The amiloride-sensitive epithelial Na+ channel (ENaC) plays a critical role in regulating Na+ and fluid homeostasis, blood pressure and the lung fluid clearance. ENaC is expressed in a variety of tissues including the renal collecting duct, the distal colon, the lungs and the ducts of exocrine glands. Activity of ENaC in these tissues is regulated by an array of physiological factors including hormones, nucleotides, and cytosolic ion concentrations. Some of these regulators of ENaC are known to exert their effect on the channel by mechanisms that involve GTPase proteins.
The small GTPases of the Ras family, are guanine nucleotide binding proteins that work as molecular switches that relay of signals from cell-surface receptors to intracellular effectors responsible for regulating cell proliferation, differentiation and apoptosis. Various downstream effectors of the three main Ras isoforms i.e., H-Ras, N-Ras and K-Ras are believed to be responsible for their distinct physiological roles.
It has been reported that K-Ras upregulates activity of ENaC in a Na+ absorptive epithelium via a PI3 kinase-dependent mechanism.

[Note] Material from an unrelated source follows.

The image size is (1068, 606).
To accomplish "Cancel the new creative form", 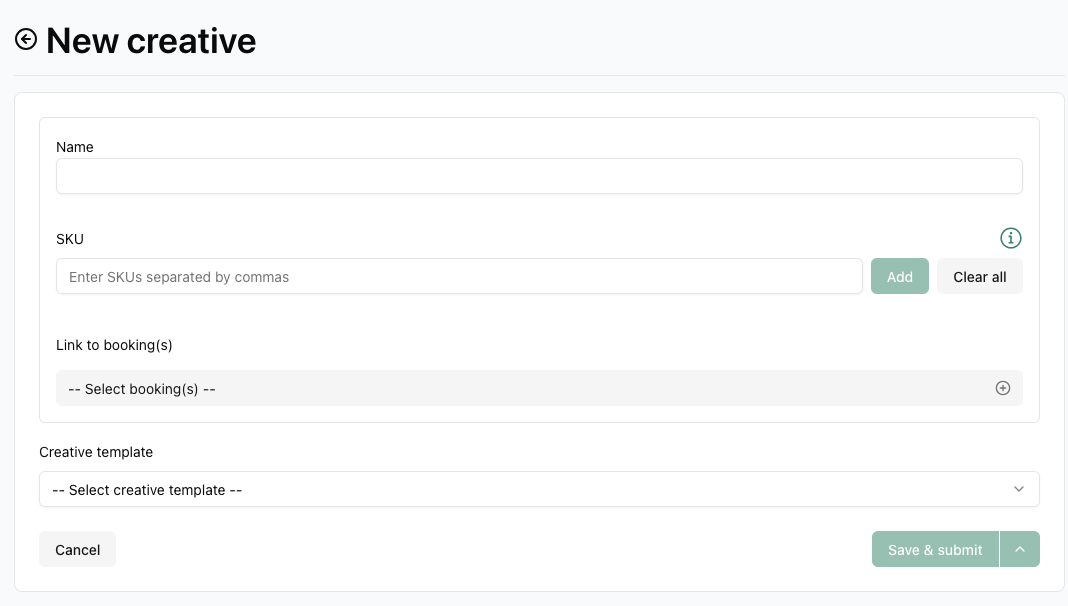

Using modified Ussing chamber, however, we found that over-expression of constitutively active mutant of H-Ras strongly inhibited the amiloride-sensitive equivalent short-circuit current in mouse collecting duct (M1) cells and Fisher rat thyroid (FRT) cells expressing exogenous ENaC. Conversely, over-expression of a dominant negative mutant of H-Ras or knockdown of endogenous H-Ras expression by gene silencing techniques increased activity of ENaC. We found that expression of constitutively active mutant of H-Ras increased ERK1/2 phosphorylation in FRT cells, and inhibitory effect of H-Ras on ENaC was abolished by an ERK1/2 inhibitor, PD98059. Together, these findings suggest that H-Ras mediates its inhibitory effect on activity ENaC by a different mechanism to that of K-Ras and that the cellular mechanism underlying the effect of H-Ras on ENaC regulation involves activation of ERK1/2.